> **ASSIGNMENT**: Search for the word "axis" in the entries. Each line that holds it should be copied.

> **GIVEN RECORDS**:
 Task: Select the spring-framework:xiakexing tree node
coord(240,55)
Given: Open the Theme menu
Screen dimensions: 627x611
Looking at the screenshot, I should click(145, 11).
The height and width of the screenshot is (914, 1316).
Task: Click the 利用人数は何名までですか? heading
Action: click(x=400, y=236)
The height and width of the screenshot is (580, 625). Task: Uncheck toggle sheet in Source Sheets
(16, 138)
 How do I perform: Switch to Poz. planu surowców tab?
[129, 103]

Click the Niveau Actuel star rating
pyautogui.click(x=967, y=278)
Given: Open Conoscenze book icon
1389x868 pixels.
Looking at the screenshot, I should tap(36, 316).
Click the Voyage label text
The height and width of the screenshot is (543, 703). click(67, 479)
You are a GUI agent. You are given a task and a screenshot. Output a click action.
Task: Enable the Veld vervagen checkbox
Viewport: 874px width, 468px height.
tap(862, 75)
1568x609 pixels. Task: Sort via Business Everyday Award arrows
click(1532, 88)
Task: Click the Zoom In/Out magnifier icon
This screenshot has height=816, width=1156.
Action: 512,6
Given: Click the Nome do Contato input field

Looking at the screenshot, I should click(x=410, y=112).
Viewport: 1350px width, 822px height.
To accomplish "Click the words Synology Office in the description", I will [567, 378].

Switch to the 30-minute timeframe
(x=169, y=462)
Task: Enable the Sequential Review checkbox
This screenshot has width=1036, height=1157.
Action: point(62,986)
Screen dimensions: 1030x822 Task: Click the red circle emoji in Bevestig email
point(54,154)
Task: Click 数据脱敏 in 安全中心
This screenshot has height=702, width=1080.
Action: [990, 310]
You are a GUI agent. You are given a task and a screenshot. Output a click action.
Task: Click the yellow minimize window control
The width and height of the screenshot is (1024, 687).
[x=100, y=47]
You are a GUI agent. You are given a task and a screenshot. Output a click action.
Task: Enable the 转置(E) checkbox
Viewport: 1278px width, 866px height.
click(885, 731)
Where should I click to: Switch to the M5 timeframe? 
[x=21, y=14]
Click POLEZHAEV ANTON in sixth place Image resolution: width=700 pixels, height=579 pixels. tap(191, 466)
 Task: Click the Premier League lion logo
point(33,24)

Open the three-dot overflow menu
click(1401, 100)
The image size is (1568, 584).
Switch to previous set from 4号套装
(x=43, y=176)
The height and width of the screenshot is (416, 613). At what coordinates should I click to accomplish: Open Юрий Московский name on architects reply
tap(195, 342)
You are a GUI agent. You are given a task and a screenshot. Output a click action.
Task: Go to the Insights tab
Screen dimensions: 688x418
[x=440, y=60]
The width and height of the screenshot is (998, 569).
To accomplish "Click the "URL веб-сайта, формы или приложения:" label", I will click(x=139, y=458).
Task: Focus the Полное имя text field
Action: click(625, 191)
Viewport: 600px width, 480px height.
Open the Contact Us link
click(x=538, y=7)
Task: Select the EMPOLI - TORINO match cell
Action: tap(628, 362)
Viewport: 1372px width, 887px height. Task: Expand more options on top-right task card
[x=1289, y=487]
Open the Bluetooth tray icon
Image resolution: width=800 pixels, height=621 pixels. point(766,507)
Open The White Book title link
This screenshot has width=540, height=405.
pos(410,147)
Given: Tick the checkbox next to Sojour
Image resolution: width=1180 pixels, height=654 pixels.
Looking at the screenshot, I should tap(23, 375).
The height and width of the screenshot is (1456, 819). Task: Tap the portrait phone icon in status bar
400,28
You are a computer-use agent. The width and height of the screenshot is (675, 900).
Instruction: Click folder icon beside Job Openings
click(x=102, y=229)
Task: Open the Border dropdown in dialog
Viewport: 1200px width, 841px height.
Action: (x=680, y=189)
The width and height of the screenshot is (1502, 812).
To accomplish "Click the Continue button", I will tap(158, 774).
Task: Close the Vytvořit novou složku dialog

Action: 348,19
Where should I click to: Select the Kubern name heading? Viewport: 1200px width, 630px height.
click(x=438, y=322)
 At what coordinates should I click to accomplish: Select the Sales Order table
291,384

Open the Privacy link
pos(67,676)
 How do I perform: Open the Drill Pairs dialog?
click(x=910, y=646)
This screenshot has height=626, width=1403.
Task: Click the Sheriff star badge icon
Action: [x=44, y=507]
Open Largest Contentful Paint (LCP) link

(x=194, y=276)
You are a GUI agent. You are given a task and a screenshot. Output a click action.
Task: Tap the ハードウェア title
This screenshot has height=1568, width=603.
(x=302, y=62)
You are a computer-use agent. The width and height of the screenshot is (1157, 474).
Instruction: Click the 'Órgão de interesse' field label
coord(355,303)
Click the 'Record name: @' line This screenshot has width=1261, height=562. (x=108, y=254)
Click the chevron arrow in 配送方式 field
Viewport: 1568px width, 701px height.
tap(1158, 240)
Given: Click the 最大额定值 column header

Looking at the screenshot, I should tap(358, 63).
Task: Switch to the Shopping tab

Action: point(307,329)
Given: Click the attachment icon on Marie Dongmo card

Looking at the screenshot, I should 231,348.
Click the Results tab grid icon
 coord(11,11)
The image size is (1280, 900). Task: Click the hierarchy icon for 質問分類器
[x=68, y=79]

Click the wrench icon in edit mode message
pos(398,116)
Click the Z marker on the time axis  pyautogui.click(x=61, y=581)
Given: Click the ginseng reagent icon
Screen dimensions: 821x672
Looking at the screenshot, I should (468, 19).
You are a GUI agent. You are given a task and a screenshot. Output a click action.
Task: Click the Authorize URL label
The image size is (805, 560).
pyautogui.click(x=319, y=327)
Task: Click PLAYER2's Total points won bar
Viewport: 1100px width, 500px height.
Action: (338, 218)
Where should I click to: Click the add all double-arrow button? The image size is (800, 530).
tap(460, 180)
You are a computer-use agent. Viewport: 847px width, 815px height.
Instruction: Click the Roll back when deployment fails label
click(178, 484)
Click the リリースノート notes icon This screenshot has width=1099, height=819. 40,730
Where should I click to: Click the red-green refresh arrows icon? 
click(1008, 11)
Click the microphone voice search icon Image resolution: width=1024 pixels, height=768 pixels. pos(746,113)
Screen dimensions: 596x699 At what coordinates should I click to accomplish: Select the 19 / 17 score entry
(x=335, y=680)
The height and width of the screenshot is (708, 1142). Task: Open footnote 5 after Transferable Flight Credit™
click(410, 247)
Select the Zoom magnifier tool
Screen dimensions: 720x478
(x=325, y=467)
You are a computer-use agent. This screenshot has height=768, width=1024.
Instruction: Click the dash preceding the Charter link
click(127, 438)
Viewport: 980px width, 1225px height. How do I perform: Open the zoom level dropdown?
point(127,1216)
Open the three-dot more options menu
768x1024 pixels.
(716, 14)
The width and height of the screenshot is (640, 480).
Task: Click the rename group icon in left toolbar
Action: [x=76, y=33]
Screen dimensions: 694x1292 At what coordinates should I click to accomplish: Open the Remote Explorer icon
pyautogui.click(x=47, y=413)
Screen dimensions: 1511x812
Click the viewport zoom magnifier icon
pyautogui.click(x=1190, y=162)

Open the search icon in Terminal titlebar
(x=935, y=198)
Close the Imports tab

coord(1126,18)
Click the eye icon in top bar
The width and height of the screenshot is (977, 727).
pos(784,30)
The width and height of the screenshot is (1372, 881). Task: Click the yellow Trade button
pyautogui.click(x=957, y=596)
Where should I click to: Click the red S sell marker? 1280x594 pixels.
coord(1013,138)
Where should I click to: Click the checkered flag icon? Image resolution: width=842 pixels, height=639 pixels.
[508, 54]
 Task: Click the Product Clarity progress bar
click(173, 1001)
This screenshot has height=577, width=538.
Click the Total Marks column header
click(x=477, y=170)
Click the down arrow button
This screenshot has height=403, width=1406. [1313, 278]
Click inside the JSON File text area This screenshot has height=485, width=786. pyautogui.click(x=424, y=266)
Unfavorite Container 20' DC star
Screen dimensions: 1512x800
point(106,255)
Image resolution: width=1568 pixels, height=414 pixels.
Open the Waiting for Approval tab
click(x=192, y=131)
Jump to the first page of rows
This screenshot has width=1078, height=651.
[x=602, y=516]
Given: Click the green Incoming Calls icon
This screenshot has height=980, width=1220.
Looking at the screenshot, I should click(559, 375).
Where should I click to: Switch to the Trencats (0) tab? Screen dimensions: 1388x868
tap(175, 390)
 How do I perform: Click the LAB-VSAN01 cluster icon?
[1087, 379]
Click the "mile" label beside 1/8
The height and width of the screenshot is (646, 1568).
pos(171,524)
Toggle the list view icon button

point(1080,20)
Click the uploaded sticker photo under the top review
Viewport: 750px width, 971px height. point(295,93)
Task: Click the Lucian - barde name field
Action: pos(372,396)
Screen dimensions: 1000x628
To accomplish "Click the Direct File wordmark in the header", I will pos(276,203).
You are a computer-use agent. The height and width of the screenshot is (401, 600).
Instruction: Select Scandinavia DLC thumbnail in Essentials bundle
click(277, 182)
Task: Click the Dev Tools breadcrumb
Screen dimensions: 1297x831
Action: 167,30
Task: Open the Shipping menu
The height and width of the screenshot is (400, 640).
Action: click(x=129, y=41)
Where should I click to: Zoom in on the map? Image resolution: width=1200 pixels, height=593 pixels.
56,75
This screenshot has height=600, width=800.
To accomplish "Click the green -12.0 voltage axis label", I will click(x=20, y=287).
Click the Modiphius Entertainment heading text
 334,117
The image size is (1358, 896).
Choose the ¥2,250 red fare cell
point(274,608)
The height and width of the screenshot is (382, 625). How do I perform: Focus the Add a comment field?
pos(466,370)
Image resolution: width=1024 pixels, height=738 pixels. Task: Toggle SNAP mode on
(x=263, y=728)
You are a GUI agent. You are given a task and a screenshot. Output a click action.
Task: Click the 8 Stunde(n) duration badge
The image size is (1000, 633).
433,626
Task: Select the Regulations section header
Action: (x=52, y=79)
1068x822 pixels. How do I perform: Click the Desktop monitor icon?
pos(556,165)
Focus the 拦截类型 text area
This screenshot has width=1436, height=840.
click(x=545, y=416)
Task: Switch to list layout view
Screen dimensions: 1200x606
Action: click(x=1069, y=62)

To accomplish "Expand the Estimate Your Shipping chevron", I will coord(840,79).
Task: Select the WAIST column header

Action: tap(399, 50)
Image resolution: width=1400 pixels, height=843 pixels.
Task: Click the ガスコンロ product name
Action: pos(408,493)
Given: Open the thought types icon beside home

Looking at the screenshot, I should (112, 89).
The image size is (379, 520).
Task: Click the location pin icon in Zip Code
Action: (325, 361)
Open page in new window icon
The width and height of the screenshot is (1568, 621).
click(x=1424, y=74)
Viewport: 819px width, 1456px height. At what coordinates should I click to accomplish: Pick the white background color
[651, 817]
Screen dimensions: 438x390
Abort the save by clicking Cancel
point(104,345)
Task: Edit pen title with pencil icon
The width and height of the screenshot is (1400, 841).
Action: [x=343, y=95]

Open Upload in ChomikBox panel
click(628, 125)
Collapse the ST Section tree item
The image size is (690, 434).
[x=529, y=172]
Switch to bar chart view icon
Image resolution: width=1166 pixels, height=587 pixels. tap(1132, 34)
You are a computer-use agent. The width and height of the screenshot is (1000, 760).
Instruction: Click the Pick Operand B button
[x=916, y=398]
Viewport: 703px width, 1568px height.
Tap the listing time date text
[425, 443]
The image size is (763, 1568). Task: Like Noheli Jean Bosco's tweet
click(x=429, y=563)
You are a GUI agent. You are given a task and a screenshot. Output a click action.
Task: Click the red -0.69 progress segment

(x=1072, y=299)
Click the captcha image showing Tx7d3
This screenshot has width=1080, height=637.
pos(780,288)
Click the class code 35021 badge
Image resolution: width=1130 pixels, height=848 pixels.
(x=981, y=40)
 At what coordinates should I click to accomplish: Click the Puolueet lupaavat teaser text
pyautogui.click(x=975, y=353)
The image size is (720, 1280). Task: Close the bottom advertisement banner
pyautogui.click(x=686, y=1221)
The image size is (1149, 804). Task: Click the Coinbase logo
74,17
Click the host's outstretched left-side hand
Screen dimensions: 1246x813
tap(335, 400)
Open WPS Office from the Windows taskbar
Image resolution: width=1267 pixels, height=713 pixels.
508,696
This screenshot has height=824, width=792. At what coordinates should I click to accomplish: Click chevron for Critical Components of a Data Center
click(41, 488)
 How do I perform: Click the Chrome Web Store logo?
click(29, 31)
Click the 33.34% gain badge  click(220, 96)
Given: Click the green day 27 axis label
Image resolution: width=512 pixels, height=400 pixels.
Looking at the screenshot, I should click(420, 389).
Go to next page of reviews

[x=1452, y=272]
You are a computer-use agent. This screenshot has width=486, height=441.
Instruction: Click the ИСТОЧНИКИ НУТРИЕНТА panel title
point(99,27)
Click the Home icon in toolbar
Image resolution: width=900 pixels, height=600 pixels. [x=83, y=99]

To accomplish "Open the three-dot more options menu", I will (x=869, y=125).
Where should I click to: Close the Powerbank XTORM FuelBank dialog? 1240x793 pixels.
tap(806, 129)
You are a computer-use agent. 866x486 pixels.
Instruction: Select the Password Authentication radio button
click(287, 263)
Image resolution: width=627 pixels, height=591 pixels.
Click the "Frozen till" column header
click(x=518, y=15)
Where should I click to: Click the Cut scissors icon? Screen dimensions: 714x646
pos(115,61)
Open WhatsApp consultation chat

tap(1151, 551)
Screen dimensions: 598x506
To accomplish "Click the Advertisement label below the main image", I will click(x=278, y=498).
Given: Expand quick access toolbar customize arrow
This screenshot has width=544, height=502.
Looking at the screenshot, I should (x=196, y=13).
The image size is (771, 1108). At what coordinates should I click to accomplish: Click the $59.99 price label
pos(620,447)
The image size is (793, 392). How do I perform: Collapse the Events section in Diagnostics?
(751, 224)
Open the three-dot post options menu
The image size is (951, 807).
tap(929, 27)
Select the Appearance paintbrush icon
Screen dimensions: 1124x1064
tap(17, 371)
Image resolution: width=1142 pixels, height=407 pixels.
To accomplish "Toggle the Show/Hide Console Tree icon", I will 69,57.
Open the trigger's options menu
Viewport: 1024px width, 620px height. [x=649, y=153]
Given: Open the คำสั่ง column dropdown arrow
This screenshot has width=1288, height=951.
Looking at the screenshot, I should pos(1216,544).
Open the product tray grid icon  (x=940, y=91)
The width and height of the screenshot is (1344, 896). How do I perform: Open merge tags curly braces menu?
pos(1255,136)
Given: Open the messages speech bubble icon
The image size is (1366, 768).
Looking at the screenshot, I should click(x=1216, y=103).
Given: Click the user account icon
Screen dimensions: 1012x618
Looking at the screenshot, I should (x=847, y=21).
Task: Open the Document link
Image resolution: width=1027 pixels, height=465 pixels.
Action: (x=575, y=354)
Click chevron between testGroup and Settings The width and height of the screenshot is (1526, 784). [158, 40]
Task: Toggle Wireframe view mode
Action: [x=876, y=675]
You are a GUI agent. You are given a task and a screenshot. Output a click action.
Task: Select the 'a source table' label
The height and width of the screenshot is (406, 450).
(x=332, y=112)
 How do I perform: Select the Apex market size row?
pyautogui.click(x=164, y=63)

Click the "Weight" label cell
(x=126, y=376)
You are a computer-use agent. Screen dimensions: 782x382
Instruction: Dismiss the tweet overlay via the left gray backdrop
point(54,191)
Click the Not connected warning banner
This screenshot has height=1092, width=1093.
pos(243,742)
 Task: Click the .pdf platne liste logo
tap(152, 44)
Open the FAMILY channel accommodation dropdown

> **COMPLETED TASK**:
Click the Z marker on the time axis  pyautogui.click(x=61, y=581)
To accomplish "Click the green -12.0 voltage axis label", I will click(x=20, y=287).
Given: Click the green day 27 axis label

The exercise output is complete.